→ Instructions for the task:
Output, word for word, the lines of this listing that fall between the line with "Task: Click the ZIPatlas" and the line with "Given: Expand Más acciones options", counting both of those lines, and no others.

→ Given data:
□ □ □ □

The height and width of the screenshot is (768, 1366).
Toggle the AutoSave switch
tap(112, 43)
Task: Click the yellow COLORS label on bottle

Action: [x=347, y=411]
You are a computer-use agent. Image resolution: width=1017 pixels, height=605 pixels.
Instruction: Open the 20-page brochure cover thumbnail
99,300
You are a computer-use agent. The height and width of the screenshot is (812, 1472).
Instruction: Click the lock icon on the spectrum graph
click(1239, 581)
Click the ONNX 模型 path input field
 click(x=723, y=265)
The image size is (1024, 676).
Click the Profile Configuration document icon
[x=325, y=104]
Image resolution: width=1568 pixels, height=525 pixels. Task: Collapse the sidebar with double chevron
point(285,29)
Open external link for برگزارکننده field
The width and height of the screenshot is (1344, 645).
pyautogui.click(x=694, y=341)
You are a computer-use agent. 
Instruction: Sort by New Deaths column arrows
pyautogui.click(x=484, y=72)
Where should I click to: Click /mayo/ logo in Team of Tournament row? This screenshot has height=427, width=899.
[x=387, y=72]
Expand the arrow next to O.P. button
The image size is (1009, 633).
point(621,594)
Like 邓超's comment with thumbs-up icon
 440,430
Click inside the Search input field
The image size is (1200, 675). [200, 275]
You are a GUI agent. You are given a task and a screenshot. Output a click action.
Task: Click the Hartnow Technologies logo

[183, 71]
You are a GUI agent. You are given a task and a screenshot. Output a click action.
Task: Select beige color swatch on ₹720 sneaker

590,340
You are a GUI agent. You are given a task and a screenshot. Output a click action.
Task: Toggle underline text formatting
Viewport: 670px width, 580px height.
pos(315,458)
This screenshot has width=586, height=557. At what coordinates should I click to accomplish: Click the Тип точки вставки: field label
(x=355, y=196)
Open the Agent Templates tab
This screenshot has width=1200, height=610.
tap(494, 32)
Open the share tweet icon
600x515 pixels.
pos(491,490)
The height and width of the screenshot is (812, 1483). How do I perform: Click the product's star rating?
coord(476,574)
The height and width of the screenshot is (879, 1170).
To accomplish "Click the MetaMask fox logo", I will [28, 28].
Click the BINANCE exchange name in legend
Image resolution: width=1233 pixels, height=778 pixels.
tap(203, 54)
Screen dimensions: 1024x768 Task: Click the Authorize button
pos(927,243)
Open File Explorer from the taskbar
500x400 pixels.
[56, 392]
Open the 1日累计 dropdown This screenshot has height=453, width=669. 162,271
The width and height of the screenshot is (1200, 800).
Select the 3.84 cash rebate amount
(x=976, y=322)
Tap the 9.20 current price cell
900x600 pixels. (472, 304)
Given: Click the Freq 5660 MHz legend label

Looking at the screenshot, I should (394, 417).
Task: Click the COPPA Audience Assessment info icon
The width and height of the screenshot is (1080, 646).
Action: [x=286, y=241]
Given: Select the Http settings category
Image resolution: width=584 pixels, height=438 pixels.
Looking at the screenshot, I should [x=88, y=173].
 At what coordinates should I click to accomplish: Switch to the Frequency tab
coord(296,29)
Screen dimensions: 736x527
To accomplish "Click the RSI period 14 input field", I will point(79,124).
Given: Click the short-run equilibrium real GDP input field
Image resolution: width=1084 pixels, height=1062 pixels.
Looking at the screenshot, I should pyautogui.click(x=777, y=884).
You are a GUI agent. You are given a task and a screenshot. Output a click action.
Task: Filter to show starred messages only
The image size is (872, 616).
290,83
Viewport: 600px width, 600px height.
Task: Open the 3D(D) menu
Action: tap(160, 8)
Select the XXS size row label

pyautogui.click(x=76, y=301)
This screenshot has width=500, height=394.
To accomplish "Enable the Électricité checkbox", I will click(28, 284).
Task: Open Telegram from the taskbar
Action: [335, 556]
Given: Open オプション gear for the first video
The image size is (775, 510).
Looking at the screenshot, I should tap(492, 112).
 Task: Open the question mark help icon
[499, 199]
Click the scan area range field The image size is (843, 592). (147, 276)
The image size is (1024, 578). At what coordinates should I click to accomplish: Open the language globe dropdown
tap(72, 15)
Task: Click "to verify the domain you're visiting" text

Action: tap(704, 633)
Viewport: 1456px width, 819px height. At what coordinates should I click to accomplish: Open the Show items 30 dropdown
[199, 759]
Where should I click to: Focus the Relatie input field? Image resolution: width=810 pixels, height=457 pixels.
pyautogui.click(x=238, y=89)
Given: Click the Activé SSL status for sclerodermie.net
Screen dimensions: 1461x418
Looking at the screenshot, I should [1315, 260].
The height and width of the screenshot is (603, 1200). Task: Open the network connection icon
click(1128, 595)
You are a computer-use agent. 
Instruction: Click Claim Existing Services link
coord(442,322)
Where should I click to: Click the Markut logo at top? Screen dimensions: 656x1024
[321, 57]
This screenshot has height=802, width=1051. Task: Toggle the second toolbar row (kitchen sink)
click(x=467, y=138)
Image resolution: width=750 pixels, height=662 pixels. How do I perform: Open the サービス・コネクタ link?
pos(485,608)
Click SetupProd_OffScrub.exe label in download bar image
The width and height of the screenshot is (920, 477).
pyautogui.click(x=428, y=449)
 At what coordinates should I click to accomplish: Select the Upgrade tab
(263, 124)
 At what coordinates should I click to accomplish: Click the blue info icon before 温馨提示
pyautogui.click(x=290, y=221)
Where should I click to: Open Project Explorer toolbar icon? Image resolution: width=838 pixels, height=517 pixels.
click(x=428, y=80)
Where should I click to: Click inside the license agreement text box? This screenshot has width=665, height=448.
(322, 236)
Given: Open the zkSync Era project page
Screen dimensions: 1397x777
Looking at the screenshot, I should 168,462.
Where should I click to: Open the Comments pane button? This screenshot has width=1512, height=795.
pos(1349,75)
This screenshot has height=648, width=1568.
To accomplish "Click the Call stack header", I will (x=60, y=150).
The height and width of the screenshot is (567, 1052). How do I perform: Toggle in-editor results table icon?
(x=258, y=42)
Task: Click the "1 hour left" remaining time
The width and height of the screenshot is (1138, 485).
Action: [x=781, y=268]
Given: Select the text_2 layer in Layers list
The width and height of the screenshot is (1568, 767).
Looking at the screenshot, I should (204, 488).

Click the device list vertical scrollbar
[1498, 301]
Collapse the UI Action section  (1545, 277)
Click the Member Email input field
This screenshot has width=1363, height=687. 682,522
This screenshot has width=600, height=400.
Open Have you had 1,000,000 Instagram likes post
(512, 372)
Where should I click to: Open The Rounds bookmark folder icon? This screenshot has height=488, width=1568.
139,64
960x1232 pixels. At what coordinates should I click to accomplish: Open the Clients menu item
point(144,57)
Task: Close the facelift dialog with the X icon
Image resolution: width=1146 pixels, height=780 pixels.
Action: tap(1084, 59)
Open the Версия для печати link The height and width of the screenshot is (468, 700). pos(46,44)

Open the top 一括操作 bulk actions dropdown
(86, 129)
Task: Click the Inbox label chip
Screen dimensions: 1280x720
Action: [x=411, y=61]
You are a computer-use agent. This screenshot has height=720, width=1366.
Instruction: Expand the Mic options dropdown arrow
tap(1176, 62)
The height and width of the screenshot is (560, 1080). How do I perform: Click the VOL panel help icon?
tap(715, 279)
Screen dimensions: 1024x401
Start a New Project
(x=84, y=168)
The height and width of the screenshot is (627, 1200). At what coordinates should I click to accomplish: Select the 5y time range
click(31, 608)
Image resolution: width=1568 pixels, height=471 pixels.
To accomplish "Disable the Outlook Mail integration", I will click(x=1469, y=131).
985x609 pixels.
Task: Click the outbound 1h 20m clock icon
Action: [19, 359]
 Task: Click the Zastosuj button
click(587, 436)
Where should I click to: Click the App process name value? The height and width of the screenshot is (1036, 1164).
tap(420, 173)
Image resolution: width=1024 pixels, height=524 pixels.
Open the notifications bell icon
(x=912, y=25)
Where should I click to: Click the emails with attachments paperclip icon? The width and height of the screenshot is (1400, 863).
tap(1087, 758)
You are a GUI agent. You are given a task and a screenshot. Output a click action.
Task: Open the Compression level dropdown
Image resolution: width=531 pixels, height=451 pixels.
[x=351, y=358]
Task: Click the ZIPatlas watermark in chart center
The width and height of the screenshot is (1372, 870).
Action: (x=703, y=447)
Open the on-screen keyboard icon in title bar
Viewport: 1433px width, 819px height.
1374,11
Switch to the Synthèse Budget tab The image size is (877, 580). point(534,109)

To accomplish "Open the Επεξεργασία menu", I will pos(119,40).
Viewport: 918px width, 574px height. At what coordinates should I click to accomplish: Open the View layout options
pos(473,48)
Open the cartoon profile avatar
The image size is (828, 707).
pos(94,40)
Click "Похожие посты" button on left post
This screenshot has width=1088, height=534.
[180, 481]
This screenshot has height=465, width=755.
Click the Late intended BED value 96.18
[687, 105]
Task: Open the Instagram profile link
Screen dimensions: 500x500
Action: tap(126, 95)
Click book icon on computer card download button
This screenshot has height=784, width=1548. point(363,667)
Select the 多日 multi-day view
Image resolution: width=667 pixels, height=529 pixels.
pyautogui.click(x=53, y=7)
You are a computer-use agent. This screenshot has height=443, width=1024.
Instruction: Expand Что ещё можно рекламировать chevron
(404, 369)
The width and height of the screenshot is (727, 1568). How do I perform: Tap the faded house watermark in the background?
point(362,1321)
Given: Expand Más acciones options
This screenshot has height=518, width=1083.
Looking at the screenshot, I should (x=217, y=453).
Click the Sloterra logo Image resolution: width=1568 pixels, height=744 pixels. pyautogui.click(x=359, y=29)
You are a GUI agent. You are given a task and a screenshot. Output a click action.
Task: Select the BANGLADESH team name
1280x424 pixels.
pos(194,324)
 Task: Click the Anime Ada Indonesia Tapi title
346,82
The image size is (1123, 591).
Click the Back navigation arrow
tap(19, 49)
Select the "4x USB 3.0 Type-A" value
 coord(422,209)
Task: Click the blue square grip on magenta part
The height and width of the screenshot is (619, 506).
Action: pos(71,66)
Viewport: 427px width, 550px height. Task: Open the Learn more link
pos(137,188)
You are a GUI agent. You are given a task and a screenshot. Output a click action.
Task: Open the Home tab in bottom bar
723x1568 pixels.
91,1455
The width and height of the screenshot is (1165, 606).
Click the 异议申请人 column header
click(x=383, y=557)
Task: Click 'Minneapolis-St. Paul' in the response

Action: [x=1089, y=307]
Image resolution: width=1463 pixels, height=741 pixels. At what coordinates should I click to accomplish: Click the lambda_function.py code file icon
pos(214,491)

□ □ □ □

→ Answer space:
Task: Click the ZIPatlas watermark in chart center
The width and height of the screenshot is (1372, 870).
Action: (x=703, y=447)
Open the on-screen keyboard icon in title bar
Viewport: 1433px width, 819px height.
1374,11
Switch to the Synthèse Budget tab The image size is (877, 580). point(534,109)

To accomplish "Open the Επεξεργασία menu", I will pos(119,40).
Viewport: 918px width, 574px height. At what coordinates should I click to accomplish: Open the View layout options
pos(473,48)
Open the cartoon profile avatar
The image size is (828, 707).
pos(94,40)
Click "Похожие посты" button on left post
This screenshot has width=1088, height=534.
[180, 481]
This screenshot has height=465, width=755.
Click the Late intended BED value 96.18
[687, 105]
Task: Open the Instagram profile link
Screen dimensions: 500x500
Action: tap(126, 95)
Click book icon on computer card download button
This screenshot has height=784, width=1548. point(363,667)
Select the 多日 multi-day view
Image resolution: width=667 pixels, height=529 pixels.
pyautogui.click(x=53, y=7)
You are a computer-use agent. This screenshot has height=443, width=1024.
Instruction: Expand Что ещё можно рекламировать chevron
(404, 369)
The width and height of the screenshot is (727, 1568). How do I perform: Tap the faded house watermark in the background?
point(362,1321)
Given: Expand Más acciones options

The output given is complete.